Concentration metric2025 dataWhat it means
Largest single exposureNIS 51.25 million9.9% of the entire credit book sits with one borrower
Top 10 borrowers by outstanding balance45.1% of the bookAlmost half of the book sits in 10 exposures
Borrowers above NIS 10 million18 borrowers, NIS 334.0 million13.2% of borrowers hold 64.7% of the book
Top 10 borrowers by revenue contribution37.9% of segment revenueIncome concentration is lower than balance concentration

That gap between revenue concentration and balance concentration matters. The top 10 borrowers generate 37.9% of segment revenue, while the top 10 borrowers by exposure hold 45.1% of the book. The revenue line therefore looks more diversified than the actual risk line. Anyone reading only the revenue table can come away with a cleaner impression than the balance-sheet concentration really supports.

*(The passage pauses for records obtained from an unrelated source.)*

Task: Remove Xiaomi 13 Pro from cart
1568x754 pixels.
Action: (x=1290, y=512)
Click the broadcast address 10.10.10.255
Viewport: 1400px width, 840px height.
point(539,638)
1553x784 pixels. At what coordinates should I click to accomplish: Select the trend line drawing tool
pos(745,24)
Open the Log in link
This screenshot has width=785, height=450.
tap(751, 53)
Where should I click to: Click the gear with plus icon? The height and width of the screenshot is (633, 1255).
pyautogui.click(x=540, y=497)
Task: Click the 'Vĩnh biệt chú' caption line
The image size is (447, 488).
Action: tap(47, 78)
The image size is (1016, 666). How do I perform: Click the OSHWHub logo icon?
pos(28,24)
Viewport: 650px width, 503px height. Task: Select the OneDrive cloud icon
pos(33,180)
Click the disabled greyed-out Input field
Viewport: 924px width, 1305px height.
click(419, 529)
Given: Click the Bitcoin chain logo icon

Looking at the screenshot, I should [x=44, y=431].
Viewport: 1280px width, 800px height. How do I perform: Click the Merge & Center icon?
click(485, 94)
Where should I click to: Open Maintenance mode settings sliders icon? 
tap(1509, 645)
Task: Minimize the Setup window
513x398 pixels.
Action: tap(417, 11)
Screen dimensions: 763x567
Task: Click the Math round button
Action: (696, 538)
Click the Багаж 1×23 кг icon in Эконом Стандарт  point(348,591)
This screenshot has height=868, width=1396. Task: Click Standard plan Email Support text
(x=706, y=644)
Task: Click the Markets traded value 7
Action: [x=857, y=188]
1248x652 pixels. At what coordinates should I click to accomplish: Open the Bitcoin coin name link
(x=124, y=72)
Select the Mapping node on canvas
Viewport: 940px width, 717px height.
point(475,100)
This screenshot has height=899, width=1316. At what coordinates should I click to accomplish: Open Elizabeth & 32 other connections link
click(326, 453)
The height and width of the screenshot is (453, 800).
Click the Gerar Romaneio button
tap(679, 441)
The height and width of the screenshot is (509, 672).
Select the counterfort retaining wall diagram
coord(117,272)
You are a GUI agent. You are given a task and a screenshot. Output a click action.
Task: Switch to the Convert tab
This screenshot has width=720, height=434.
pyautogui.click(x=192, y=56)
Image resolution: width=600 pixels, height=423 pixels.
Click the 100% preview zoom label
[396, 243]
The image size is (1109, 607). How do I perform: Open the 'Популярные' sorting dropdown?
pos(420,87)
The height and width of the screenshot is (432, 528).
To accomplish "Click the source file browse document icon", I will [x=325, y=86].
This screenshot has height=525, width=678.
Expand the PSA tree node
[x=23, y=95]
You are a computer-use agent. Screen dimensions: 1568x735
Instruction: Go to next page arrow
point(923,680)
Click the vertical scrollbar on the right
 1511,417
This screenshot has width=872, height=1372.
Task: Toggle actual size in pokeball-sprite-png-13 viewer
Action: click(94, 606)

Real estate dominates here too. Nine of the 10 largest borrowers by outstanding balance are real-estate borrowers. The only commercial borrower in that top 10 relies on an owner guarantee, not on mortgaged real estate. In plain terms, the debate about book quality is really a debate about the quality of the real-estate book, not of the financing segment as a whole.

Why this matters now: growth was funded by banks almost one for one

The final point is that this debate is not academic. In the non-bank financing segment, net customer exposure grew by NIS 101.6 million in 2025. Over the same period, bank credit rose by NIS 105.5 million, while supplier credit actually fell by NIS 13.8 million. In other words, growth in the book was funded almost one for one through the banking system.

That connects directly to the funding structure. Toam has five uncommitted short-term bank facilities totaling about NIS 970 million, has granted a general floating charge in favor of its lenders, and is committed to a tangible-equity-to-tangible-assets ratio of at least 15%. At the group level there is also a 15% equity-to-assets covenant. The company says it is in compliance and also notes that it still has more than NIS 0.7 billion of unused bank lines. That provides room.

But it also sharpens the 2026 test. As long as the credit book keeps growing through real estate, through second-lien structures, and through a relatively small set of large borrowers, book quality is not only a question of eventual credit losses. It is also a question of funding cost, banks’ willingness to keep extending lines, and how much slippage the system is willing to tolerate before becoming more conservative.

Conclusion

In the main article, the broad story was growth through Toam alongside a tighter balance sheet. This follow-up compresses that into a sharper sentence: the weakness in Toam’s credit book is not currently visible through losses, but through the collateral quality sitting underneath growth.

This is still not a broken book. Current provisioning is low, the company is in covenant compliance, and bank access remains wide. But the quality of 2025 growth is lower than the headline of a bigger book suggests. Real estate now accounts for more than 70% of the book, first-lien weight has eroded, and exposure sits with a relatively small number of large borrowers.

From here, three checkpoints will determine whether the thesis stays manageable or gets heavier: whether first-lien weight stops shrinking, whether credit losses stay low even with a much more real-estate-heavy and concentrated book, and whether the next leg of growth arrives without a further move toward high-LTV and weaker collateral structures. If those conditions hold, 2025 will look like a controlled jump. If they do not, it will turn out that Toam grew faster than the cushion underneath it.